Are the Olympic Games becoming too expensive?

I don’t know about all of you but I will not be glued to the television set watching the London Summer Olympics

I don’t know about all of you but I will not be glued to the television set watching the London Summer Olympics for the next two weeks, but I will of course cheer frantically for our Canadian team, and will likely tune in on the finals.

But then again, in this great weather we all need to get outside and enjoy our own “Olympic” activities, such as going to the beach, camping, fishing and all those other games that we can play at our own pace, with absolutely no stress, and where everyone is a winner.

Like many others I did watch that long, but magnificent opening ceremony for the 2012 Summer Olympics, but I can’t help but wonder if that financially challenged nation can really afford to host one of the world’s most prestigious sporting events? While the Chinese invested $40 billion to host the last summer competition, the British had to survive on a budget of less than $15 billion, with $40 million set aside for that patriotic opening extravaganza.

Whatever the case, both the Winter and Summer Olympics are the supreme showcases for international athletes to proudly compete and represent their nations against the best of the best in both the amateur and professional ranks of the major sports. Hopefully, long after the excitement of the games has settled, the legacy that has been left behind will benefit the economy and progress for all areas of those host nations long into their future. Bottom line, the efforts and pride of all of those participating athletes is wonderful to see, but if the price tag or the politics becomes too much to stage these sports spectaculars, what will the future be for the world’s most friendly and peaceful games?

The law versus the ice cream man

I was really shocked last week when I read an article announcing that some areas of our vibrant and free nation are currently waging a war against the traditional and extremely popular travelling ice cream vendors. Apparently some municipalities are actually preparing restrictions to limit the noise levels of the neat music and jingles that these frozen treat vendors make to attract their excited and happy neighbourhood customers.

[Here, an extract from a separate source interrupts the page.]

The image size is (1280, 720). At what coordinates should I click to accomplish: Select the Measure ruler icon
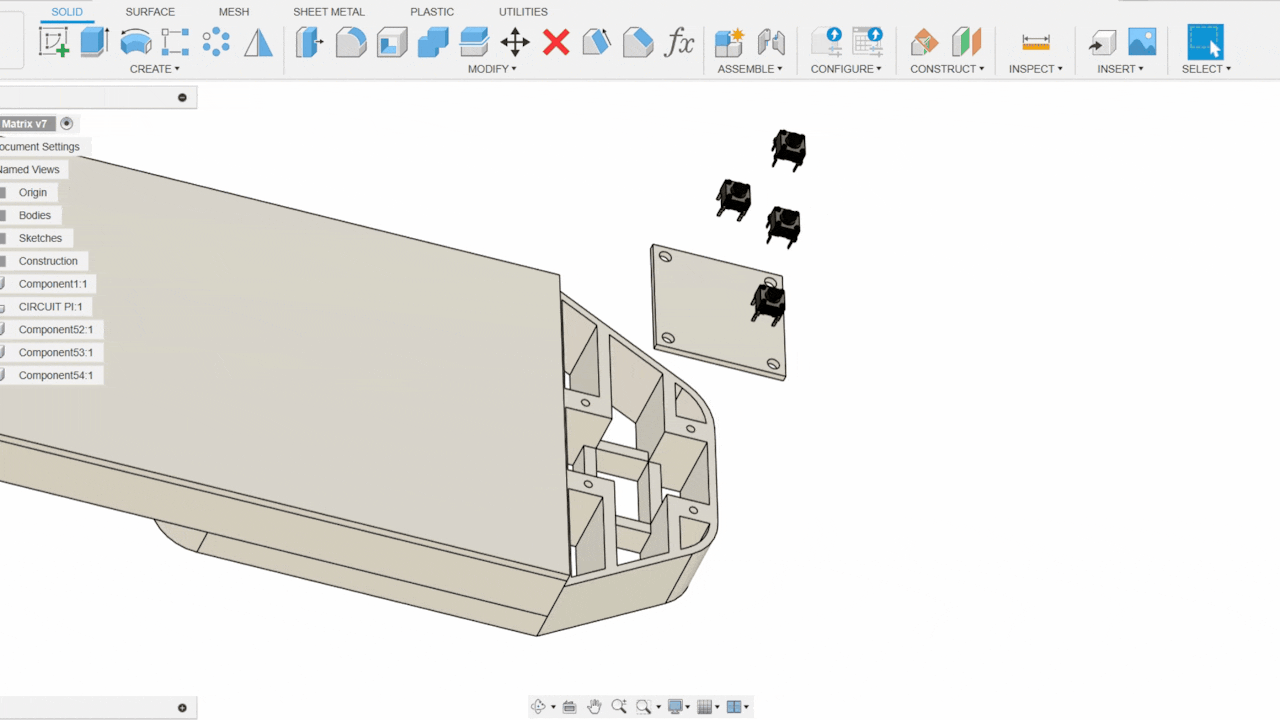point(1036,42)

Others are pushing bylaws that would allow most of the street vendors to sell their goodies only in commercial areas or complexes, and not on the streets, where they claim that it is unsafe for the children to run across the road to catch up to the treat trucks. As if our courts are not completely full and backed up with many more important cases, a judge of the Ontario Supreme Court recently took a long time to write a 60-page report ruling against an appeal of ice cream vendors to have the mobility rights of pursuing their livelihoods. On the other hand, Toronto, one of the largest and busiest cities in Canada, has absolutely no problem with street vendors, and actually openly encourages their service to the public. In Kelowna, B.C. city council moved to ban all music from ice cream vendors but after thousands of angry emails and letters from the public, they rescinded and allowed them to go on their merry way, only having to tune it down a little when they were parked.

As kids, and later as parents some years ago in Ponoka, we will never forget the exciting arrival on a hot summer day of the Dickie Dee ice cream bike or other cool and sweet treat vendors into our neighbourhood or at countless community events. Call me old-fashioned if you want, but I do say bah humbug to those who would dare to pick on any of those hardy street vendors, who have faithfully plied their trade with a cheerful personal touch for so many years, while making many friends and customers along the way, wherever they appear in communities, large or small.

See you at the fair

Hopefully everyone has swung into summer and are busy getting their entries ready for the Ponoka Agricultural Society on Aug. 10 and 11 at the Ponoka Ag Event Centre. Along with the many divisions of home, hobby and horticultural competitions for all ages, the 2012 event will also offer special treats and fun for the whole family. Pick up a fair information booklet around town; entries will be accepted on Thursday, Aug. 9 from 5 to 8 p.m. and on Friday, Aug. 10 from 8 until 11 a.m.

Then just get out there and have a great week, all of you!